*** Opening of Given information ***
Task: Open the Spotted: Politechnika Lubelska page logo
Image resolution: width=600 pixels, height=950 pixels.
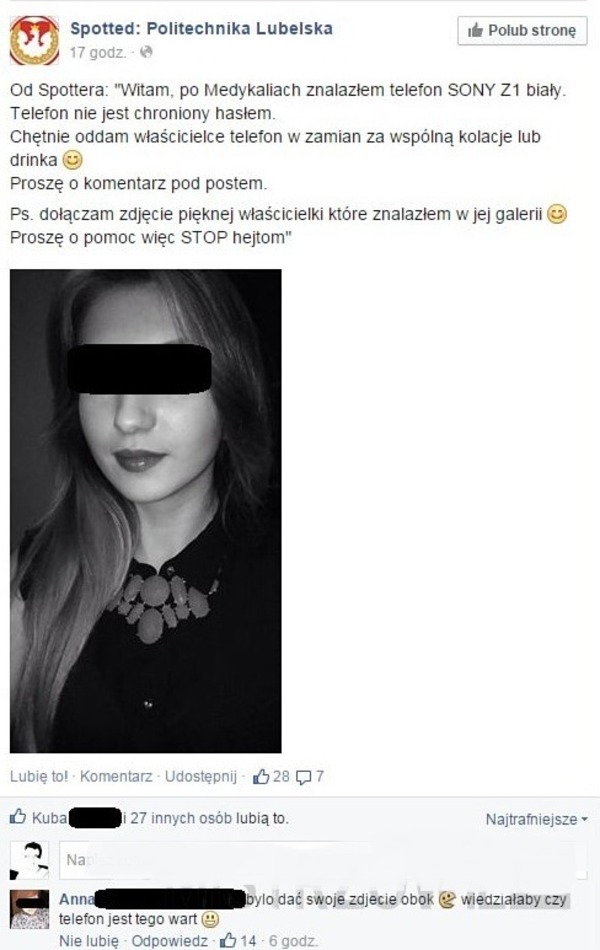Action: pyautogui.click(x=35, y=41)
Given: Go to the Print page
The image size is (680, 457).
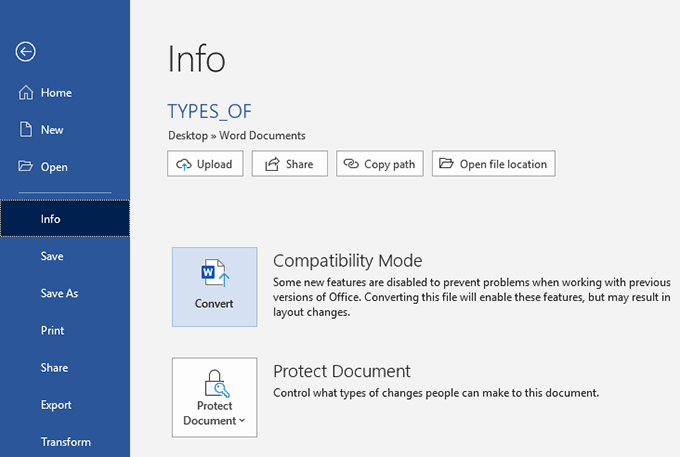Looking at the screenshot, I should [x=52, y=331].
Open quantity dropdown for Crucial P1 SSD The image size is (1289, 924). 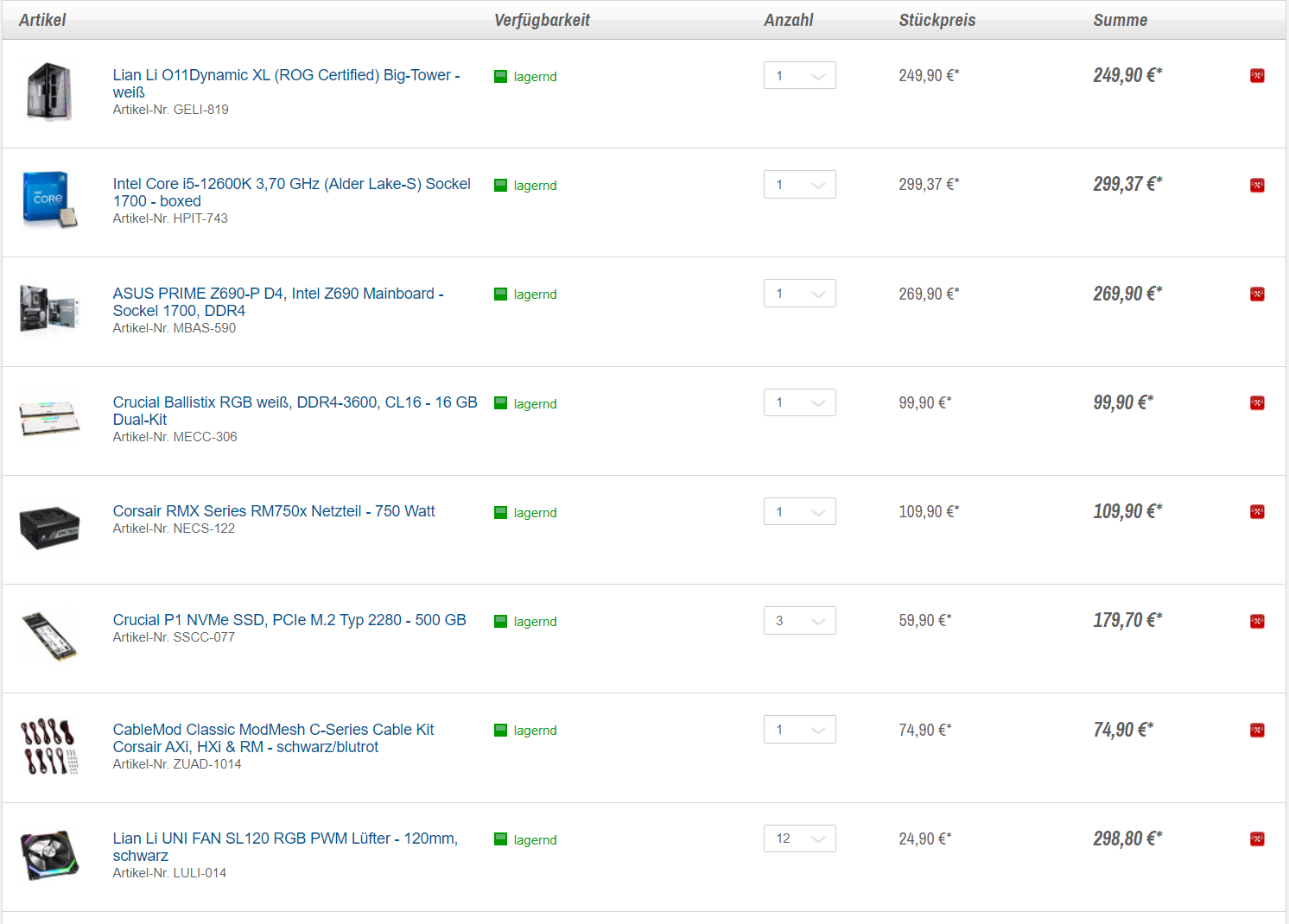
*** Close of Given information ***
> _Problem requirements_: All entries are to be retyped exactly. Omit any embedded images.

> _Answer for the task_:
Task: Open the Spotted: Politechnika Lubelska page logo
Image resolution: width=600 pixels, height=950 pixels.
Action: pyautogui.click(x=35, y=41)
Given: Go to the Print page
The image size is (680, 457).
Looking at the screenshot, I should [x=52, y=331].
Open quantity dropdown for Crucial P1 SSD The image size is (1289, 924). 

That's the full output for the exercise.